Glorification of war crimes, convicted war criminals triggering anxiety, tensions in communities, says UN rights office.

The hate speech incidents took place during celebrations of the national day of Bosnian Serbs.
The hate speech incidents took place during celebrations of the national day of Bosnian Serbs. (Reuters)

The United Nations has voiced deep concern over hate speech and incitement to violence in Bosnia and Herzegovina and in Serbia, fearing inflammatory acts will escalate ahead of elections this year.

The concern was raised on Friday over incidents during the celebrations of the national day of Bosnian Serbs on January 9, marking the creation of the Republika Srpska (RS), Bosnia's Serb entity.

Incidents saw people "glorify atrocity crimes and convicted war criminals, target certain communities with hate speech, and, in some cases, directly incite violence," rights office spokeswoman Liz Throssell said.

The creation of the RS was one of the events seen as putting the country on the path to the 1990s Bosnian War that killed over 100,000 people.

Throssell said people had chanted the name of convicted war criminal Ratko Mladic, sung nationalistic songs calling for the takeover of locations in the former Yugoslavia, and fired shots in the air outside a mosque.

The former Bosnian Serb general, also known as the “Butcher of Bosnia” was sentenced to life imprisonment for war crimes in Bosnia and Herzegovina, in particular for the Srebrenica genocide and the siege of Sarajevo.

READ MORE: Bosnian Serbs mark statehood day despite ban on celebrations

Tensions ahead of elections

Serbia and Bosnia will hold elections in April and October respectively, and Throssell warned that "continued inflammatory, nationalistic rhetoric" risked exacerbating an "extremely tense" political environment in 2022.

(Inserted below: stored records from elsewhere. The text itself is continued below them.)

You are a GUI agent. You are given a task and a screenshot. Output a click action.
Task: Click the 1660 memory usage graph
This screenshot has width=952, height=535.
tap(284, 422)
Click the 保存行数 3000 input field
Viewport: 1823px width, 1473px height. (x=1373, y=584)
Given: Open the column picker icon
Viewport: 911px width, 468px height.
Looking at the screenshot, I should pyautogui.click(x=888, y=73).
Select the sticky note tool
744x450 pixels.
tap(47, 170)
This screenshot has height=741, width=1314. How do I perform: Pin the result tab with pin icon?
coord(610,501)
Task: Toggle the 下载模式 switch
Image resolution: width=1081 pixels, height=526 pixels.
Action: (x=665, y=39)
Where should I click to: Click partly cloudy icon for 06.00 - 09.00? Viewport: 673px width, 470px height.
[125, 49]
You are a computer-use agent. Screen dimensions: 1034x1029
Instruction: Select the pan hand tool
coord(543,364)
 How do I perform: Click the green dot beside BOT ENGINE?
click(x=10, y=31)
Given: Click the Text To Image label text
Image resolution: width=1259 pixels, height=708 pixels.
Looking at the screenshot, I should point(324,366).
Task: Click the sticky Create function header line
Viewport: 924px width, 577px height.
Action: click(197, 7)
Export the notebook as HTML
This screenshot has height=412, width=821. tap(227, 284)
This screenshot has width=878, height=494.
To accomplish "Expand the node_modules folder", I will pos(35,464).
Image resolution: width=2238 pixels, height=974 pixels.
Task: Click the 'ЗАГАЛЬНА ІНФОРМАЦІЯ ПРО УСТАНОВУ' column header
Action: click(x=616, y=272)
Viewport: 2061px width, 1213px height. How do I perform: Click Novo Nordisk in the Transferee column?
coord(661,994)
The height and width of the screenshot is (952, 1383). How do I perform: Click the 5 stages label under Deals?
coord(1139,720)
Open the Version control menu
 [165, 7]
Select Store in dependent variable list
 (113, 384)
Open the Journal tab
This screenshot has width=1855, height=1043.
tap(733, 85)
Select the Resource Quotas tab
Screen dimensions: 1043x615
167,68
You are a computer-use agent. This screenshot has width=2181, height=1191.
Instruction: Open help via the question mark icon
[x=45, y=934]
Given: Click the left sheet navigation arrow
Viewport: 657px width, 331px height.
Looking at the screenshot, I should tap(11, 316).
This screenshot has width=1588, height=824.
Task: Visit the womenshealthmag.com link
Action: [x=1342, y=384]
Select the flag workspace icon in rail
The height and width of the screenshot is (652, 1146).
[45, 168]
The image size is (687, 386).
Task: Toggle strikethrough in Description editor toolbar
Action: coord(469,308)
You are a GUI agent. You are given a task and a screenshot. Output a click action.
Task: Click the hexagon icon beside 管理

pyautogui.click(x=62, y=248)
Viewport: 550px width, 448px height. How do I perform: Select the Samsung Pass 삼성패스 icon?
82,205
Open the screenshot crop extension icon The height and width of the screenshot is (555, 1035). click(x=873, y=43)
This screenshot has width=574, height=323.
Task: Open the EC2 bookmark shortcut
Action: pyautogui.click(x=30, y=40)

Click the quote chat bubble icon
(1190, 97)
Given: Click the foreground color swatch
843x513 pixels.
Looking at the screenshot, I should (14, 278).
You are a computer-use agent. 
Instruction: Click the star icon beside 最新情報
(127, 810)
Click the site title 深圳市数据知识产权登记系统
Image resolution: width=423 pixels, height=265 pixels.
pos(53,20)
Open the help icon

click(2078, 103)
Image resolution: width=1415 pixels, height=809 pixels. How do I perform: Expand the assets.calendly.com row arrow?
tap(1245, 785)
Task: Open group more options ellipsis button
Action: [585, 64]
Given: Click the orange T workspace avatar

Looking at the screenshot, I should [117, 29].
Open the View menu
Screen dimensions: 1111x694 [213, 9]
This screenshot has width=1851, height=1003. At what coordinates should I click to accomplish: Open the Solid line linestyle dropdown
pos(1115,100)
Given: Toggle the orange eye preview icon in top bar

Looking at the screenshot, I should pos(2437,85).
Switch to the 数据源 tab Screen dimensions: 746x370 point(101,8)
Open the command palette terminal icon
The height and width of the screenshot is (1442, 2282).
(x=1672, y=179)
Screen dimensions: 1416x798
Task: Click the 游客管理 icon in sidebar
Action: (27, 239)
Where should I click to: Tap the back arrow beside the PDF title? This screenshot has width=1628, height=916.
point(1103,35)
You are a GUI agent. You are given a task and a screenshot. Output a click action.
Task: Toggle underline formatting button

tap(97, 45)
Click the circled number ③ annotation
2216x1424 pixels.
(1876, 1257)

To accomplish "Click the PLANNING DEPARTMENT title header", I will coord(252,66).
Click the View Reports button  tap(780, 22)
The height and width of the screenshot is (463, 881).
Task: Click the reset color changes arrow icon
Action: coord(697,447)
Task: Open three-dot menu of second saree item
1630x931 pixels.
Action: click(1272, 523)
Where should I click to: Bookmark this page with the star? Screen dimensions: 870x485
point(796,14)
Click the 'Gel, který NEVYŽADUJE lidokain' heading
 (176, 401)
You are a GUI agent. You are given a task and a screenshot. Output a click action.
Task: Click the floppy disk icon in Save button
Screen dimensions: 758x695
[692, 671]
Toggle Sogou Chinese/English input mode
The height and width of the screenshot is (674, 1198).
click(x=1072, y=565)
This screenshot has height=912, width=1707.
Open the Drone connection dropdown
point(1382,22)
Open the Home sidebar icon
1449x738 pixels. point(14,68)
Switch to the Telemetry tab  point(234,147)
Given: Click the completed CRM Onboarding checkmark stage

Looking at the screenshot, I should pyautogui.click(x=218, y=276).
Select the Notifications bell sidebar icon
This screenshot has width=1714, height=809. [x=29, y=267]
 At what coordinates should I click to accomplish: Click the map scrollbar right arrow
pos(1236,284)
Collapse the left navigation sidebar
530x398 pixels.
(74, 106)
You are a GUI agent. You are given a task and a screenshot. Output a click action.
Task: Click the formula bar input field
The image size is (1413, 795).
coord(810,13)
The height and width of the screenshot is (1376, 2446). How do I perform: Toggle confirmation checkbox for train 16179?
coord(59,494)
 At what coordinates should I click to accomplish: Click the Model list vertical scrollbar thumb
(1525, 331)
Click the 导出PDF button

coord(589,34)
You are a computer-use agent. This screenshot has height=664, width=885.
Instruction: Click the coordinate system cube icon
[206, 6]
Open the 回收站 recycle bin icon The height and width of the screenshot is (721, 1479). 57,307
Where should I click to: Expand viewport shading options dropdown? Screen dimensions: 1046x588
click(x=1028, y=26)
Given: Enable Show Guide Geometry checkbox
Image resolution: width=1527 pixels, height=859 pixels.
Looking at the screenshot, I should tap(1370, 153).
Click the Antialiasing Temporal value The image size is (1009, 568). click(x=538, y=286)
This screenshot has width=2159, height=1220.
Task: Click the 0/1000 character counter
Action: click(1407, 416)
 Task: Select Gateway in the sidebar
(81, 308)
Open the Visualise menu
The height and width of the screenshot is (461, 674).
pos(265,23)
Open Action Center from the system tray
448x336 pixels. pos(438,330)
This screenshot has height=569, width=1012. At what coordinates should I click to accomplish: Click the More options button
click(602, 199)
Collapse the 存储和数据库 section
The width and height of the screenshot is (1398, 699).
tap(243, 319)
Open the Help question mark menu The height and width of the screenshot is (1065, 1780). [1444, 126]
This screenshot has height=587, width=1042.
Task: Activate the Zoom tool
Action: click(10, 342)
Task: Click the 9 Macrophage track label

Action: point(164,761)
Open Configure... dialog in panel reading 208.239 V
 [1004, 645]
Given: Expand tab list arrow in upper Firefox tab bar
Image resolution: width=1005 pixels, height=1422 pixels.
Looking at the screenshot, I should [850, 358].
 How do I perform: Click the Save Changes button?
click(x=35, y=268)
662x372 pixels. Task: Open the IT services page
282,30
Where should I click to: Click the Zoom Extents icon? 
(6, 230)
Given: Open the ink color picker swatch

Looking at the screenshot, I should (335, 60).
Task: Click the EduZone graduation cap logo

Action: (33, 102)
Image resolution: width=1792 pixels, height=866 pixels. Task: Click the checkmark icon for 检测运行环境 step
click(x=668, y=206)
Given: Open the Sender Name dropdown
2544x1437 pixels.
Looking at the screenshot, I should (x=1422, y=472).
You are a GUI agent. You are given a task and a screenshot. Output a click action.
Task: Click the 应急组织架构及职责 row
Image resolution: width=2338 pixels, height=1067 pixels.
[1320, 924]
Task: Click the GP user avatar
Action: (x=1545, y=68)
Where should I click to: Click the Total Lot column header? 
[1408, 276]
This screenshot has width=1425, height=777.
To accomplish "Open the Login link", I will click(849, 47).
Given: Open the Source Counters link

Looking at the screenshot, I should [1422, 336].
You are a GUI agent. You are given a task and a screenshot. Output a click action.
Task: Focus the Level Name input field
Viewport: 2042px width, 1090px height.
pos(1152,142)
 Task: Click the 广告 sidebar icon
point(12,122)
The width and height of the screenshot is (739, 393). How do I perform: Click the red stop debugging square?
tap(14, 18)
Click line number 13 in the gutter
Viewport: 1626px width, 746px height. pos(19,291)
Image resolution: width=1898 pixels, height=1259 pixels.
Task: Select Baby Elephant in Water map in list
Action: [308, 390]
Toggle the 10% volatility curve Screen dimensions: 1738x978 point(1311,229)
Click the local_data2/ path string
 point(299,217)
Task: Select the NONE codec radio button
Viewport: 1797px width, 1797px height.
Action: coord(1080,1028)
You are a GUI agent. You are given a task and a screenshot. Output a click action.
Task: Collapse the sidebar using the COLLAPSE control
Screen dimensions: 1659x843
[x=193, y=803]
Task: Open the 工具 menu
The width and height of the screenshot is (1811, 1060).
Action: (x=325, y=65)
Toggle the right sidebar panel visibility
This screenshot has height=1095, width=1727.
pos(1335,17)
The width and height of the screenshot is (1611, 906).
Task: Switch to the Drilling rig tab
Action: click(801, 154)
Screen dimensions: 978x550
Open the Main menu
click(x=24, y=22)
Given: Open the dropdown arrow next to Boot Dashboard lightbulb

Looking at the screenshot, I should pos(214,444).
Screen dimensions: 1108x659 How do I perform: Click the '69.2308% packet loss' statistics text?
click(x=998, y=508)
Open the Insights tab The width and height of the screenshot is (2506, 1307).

The office of the UN high commissioner for human rights said the failure to prevent and sanction such acts, which "fuel a climate of extreme anxiety, fear and insecurity", was a major obstacle to reconciliation and building trust.

Bosnia was effectively split in two by the 1990s peace accords, giving one half to the country's ethnic Bosnian Serbs, with the other governed by a Muslim-Croat federation.

Last month, RS leader Milorad Dodik, the Serb member of Bosnia's tripartite presidency, set in motion plans to withdraw from Bosnia's central institutions.

The move earned fresh financial sanctions from the United States, with Washington chiding Dodik for attempting to undermine the peace accords.